Out of all examined women, 316 patients were prospectively enrolled in our assisted-reproduction techniques (ART) program to enter their first IVF- or ICSI-cycle. The criteria for inclusion were:
- early follicular phase Day 3–5, FSH and AMH levels available;
- regular menstrual cycle pattern (cycle length >25 and <35 days);
- presence of both ovaries;
- age <45.
Main indications for ART were: male subfertility (65%), tubal pathology (12%), endometriosis (12%), idiopathic infertility (9%) with at least two unsuccessful cycles of intrauterine insemination (IUI) and repeated polyfollicular development with gonadotrophin stimulation for IUI (2%). All included patients suffered from primary infertility with an average of 3.4 years of involuntary childlessness.
On Day 3–5 of a spontaneous cycle within 3 months following the start of controlled ovarian hyperstimulation (COH), patients underwent another transvaginal ultrasound examination to exclude ovarian cysts and to count the number of antral follicles, measuring 2–5 mm as described before by others (Scheffer et al., 1999
, 2003
).
This study was conducted in accordance with the principles of the declaration of Helsinki and women were asked for their consent for AMH-measurement and link to their treatment outcome.
For AMH measurement, we used a sensitive ELISA (Enzyme-Linked Immunosorbent Active MIS/AMH ELISA Kit®, DSL-10-14400, Diagnostic System Laboratories, Inc./Beckman-Coulter) according to the manufacture's instructions. This highly specific mono/mono two-site ELISA uses detection and capture antibodies, with results available within 3 h. The standards cover a range from 0.05 to 15 ng/ml (Freour et al., 2007
). The sensitivity is 0.006 ng/ml. Intra- and inter-assay coefficients of variation were <5% and <8%, respectively. Inhibin B was measured using the DSL inhibin B ELISA test using two highly specific monoclonal antibodies (sensitivity 0.007 ng/ml with intra- and inter-assay coefficients of variation <6% and <8%, respectively, DSL-10-84100, Diagnostic System Laboratories, Inc./Beckman-Coulter).
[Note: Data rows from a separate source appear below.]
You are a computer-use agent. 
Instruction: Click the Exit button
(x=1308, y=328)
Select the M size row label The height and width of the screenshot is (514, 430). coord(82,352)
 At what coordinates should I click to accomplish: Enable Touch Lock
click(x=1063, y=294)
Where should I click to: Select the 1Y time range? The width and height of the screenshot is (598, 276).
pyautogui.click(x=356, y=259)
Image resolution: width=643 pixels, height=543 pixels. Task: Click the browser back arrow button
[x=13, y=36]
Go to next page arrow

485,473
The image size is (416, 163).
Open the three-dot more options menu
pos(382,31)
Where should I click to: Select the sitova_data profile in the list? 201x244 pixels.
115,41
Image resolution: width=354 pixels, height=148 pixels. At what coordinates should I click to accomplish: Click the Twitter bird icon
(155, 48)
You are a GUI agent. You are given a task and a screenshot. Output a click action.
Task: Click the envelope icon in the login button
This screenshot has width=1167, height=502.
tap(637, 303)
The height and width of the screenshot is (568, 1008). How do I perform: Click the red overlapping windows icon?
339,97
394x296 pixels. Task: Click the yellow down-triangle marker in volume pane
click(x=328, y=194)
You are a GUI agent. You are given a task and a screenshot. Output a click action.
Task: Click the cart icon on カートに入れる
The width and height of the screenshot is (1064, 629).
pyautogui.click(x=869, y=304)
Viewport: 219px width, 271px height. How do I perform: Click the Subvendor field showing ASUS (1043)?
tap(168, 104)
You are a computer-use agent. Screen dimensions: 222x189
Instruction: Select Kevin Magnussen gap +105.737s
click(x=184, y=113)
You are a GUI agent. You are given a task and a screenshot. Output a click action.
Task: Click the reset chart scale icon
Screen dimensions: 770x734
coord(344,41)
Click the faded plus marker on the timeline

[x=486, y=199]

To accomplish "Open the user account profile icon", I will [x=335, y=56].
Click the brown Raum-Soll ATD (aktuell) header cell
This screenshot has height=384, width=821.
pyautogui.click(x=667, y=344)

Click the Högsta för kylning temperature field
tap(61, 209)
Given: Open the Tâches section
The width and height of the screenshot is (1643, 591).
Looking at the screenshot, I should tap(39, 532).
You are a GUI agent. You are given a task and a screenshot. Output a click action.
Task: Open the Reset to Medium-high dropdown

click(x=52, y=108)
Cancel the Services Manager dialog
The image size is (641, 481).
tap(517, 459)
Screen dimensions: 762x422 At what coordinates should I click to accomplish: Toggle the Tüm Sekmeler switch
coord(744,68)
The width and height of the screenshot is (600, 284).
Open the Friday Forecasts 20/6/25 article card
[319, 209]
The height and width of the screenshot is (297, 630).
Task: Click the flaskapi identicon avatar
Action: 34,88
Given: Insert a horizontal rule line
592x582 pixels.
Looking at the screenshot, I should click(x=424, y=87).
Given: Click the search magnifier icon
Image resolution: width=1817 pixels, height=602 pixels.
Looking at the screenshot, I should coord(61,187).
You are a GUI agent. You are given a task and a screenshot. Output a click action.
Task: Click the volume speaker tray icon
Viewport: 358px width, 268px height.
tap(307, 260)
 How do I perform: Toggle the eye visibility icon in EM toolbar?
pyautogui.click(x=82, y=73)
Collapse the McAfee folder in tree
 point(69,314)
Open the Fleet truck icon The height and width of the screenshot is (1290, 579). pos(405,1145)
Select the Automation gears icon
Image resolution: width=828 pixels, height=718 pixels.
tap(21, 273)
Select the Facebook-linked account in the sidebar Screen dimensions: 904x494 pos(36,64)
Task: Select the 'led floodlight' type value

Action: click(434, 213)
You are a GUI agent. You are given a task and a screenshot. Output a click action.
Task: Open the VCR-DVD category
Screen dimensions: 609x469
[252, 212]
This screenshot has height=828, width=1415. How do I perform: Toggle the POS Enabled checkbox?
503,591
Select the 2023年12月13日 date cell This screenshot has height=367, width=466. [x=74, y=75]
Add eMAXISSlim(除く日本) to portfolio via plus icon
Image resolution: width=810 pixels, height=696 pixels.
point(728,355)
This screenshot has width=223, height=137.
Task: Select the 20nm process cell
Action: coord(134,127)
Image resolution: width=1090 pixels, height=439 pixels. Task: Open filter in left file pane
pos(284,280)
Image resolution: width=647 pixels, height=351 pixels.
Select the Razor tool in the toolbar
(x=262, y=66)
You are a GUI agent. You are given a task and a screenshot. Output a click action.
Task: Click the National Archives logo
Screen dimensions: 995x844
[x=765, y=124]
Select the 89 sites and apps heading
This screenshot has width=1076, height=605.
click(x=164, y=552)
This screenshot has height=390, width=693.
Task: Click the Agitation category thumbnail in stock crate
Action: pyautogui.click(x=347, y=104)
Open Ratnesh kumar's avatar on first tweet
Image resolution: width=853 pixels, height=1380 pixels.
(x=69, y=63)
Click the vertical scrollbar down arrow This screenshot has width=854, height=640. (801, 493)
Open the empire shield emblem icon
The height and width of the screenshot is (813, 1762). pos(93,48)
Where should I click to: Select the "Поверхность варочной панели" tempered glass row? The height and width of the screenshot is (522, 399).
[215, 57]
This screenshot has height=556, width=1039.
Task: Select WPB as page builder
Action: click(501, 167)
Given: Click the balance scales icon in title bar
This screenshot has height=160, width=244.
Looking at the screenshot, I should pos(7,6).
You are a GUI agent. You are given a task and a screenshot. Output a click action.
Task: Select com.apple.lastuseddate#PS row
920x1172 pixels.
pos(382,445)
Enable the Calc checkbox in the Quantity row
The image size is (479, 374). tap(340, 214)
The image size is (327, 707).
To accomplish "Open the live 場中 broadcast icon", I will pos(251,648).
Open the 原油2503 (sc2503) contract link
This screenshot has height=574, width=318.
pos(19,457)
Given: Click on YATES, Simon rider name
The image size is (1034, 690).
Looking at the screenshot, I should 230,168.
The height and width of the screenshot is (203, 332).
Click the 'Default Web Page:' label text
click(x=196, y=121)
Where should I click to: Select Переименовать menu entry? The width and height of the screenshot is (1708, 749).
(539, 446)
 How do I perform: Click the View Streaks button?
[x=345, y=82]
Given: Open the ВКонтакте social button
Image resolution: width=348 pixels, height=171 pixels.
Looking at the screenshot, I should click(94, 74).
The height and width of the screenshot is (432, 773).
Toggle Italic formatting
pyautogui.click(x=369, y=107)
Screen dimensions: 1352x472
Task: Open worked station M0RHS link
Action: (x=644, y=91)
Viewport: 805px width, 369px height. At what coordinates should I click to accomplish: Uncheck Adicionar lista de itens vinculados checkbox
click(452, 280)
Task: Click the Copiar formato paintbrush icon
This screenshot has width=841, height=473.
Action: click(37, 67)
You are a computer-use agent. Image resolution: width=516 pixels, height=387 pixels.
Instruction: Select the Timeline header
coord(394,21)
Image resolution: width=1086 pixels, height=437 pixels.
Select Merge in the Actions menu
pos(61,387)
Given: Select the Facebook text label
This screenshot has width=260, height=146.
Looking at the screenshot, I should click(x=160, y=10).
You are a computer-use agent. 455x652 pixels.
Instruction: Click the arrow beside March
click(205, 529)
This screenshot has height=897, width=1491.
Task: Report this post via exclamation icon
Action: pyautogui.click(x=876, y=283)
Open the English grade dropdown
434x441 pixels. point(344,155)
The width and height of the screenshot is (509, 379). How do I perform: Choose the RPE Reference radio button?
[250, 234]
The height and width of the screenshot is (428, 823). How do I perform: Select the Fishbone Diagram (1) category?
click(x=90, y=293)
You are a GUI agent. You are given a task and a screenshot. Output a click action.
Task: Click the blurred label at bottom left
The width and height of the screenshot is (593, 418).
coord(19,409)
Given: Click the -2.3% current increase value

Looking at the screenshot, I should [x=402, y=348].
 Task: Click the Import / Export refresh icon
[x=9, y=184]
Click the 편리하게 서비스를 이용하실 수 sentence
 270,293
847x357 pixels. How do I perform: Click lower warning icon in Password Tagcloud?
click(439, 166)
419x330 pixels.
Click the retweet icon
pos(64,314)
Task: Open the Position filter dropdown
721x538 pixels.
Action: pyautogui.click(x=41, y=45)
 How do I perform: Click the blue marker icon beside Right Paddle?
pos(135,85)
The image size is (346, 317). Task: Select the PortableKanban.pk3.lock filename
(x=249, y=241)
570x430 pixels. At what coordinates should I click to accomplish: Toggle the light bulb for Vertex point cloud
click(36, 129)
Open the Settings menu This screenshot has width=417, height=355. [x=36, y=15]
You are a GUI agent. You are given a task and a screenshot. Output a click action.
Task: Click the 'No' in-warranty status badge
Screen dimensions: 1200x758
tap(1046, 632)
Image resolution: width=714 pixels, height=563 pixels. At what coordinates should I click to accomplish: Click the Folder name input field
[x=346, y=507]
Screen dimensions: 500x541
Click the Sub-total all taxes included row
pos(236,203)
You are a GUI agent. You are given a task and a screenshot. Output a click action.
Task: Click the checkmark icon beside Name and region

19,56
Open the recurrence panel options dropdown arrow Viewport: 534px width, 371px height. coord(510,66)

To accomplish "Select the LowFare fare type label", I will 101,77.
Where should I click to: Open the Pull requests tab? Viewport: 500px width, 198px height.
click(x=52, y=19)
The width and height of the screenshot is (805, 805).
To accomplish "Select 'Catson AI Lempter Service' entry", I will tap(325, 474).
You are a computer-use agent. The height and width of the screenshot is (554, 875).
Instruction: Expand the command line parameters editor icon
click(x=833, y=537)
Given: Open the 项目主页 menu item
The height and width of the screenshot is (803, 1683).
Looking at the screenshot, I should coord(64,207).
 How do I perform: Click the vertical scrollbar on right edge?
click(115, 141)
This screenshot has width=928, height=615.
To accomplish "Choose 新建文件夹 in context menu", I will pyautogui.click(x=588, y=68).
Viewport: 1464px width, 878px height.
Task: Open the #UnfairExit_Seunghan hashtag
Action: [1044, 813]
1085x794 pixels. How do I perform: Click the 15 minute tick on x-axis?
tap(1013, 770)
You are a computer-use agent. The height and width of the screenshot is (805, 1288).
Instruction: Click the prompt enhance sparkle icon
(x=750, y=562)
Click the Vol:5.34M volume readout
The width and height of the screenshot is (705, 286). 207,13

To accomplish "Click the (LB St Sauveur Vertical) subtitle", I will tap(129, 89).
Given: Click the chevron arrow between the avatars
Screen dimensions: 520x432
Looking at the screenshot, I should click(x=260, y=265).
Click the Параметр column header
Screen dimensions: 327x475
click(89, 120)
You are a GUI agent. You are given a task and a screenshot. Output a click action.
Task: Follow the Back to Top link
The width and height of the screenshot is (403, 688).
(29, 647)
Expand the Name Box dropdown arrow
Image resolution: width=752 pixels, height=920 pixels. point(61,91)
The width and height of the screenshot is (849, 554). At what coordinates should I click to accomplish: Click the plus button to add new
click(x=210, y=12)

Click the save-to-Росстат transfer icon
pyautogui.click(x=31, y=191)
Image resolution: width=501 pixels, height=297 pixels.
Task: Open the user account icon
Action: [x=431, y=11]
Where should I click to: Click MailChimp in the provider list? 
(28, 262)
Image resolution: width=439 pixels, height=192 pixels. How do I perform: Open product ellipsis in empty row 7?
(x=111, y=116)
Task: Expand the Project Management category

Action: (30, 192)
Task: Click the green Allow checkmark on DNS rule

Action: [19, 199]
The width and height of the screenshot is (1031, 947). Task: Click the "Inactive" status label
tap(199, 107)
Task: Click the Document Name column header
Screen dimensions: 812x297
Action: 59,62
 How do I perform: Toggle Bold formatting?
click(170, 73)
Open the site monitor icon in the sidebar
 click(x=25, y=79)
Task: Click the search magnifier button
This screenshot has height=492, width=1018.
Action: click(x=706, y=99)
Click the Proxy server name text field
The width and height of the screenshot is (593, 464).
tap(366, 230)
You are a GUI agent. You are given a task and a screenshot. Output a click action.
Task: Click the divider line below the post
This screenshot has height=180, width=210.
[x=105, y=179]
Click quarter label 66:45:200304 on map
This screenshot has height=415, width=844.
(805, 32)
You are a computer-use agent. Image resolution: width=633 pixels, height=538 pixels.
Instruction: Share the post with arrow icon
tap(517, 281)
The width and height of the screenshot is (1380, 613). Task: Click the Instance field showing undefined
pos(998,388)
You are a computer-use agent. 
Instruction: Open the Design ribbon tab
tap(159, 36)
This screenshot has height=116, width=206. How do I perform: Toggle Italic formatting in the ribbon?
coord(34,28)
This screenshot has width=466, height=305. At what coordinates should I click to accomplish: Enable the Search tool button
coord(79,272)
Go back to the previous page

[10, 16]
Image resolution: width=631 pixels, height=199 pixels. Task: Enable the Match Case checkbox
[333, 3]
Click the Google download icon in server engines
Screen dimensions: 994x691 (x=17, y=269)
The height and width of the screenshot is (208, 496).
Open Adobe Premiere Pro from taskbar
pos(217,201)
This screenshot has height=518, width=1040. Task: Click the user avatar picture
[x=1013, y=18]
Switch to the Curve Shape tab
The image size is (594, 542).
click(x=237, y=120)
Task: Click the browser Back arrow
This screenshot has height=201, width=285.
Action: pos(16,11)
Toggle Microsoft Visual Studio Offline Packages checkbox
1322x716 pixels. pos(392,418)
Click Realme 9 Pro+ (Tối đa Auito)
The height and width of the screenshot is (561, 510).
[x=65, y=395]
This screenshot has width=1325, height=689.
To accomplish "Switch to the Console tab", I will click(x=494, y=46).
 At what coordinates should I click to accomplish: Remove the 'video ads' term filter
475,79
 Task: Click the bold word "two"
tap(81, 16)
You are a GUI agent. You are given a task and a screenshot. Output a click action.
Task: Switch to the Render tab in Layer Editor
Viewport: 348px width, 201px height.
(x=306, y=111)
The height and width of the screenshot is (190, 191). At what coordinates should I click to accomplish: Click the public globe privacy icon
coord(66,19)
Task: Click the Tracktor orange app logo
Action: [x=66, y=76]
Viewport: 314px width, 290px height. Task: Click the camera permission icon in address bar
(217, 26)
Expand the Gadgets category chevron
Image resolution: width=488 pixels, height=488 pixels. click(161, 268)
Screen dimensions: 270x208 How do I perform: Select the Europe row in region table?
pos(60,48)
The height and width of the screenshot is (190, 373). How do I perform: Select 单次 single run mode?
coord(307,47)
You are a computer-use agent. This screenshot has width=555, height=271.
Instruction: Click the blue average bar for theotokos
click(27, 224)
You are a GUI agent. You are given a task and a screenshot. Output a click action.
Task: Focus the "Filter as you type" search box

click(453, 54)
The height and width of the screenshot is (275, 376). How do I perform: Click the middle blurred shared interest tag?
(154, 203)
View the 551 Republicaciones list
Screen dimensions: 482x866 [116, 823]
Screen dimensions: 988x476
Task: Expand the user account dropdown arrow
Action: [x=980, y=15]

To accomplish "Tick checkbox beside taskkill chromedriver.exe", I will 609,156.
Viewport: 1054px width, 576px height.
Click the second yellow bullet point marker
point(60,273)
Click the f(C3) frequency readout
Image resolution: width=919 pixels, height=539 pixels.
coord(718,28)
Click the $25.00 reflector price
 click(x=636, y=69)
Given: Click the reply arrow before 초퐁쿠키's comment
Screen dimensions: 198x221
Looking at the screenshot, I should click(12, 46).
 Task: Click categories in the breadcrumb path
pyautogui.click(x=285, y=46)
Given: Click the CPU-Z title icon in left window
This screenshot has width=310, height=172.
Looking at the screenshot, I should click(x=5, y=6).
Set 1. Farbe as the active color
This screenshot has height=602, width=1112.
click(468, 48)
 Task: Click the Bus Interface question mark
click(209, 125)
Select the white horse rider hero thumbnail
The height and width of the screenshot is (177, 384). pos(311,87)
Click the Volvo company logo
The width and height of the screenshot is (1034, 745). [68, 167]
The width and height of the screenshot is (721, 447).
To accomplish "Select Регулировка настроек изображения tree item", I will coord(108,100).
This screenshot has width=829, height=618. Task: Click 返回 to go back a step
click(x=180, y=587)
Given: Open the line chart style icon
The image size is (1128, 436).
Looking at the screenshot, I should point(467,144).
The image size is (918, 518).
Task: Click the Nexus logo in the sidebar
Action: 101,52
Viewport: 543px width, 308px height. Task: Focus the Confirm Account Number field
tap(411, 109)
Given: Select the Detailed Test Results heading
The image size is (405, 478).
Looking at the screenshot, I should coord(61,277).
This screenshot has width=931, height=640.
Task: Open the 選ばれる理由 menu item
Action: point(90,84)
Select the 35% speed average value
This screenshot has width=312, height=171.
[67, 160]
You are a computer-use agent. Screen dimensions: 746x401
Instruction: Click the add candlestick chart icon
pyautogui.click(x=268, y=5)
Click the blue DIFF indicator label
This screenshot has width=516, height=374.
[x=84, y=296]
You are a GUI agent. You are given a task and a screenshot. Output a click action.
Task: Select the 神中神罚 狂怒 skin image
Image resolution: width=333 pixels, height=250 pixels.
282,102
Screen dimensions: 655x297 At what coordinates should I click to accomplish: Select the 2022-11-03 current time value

In brief, the IVF/ICSI-treatment was as follows: all patients started with a monophasic oral contraceptive pill on Day 3–5 of their cycle. Starting of COH was scheduled according to the patient's possibilities and the center's necessities. Down-regulation with either nafarelin acetate (0.4–0.6 mg/day) or triptorelin acetate (0.05 mg/day) was started with the last 3–5 pills, 10–14 days before the start of COH. Ovarian hyperstimulation was performed with either recombinant follitrophin β (rec-FSH, Puregon®, Organon/Germany) or Menogon HP® (Ferring Pharmaceuticals, Kiel/Germany). Starting doses for patients under 35 years of age were 150 IE/ml; for patients 35 and older, it was 225–300 IE/ml. After 5 days of stimulation, follicular growth was assessed by vaginal ultrasound, estradiol measurement and control of pituitary desensitization was assessed by LH measurement. The dose of rec-FSH was adjusted according to ovarian response. Patients received ovulation induction with 250 µg recombinant human choriongonadotrophin (rec-HCG, Ovitrelle®, Serono/Germany) when at least three leading follicles were
20 mm in size. Transvaginal oocyte retrieval was performed 35 h later. Luteal support was provided with vaginal application of micronized progesterone (Utrogest®, 400 mg/day, Kade-Pharma/Germany). A maximum of two embryos were transferred in all women in their first attempt. Supernumerous zygotes were frozen according to the German embryo protection act.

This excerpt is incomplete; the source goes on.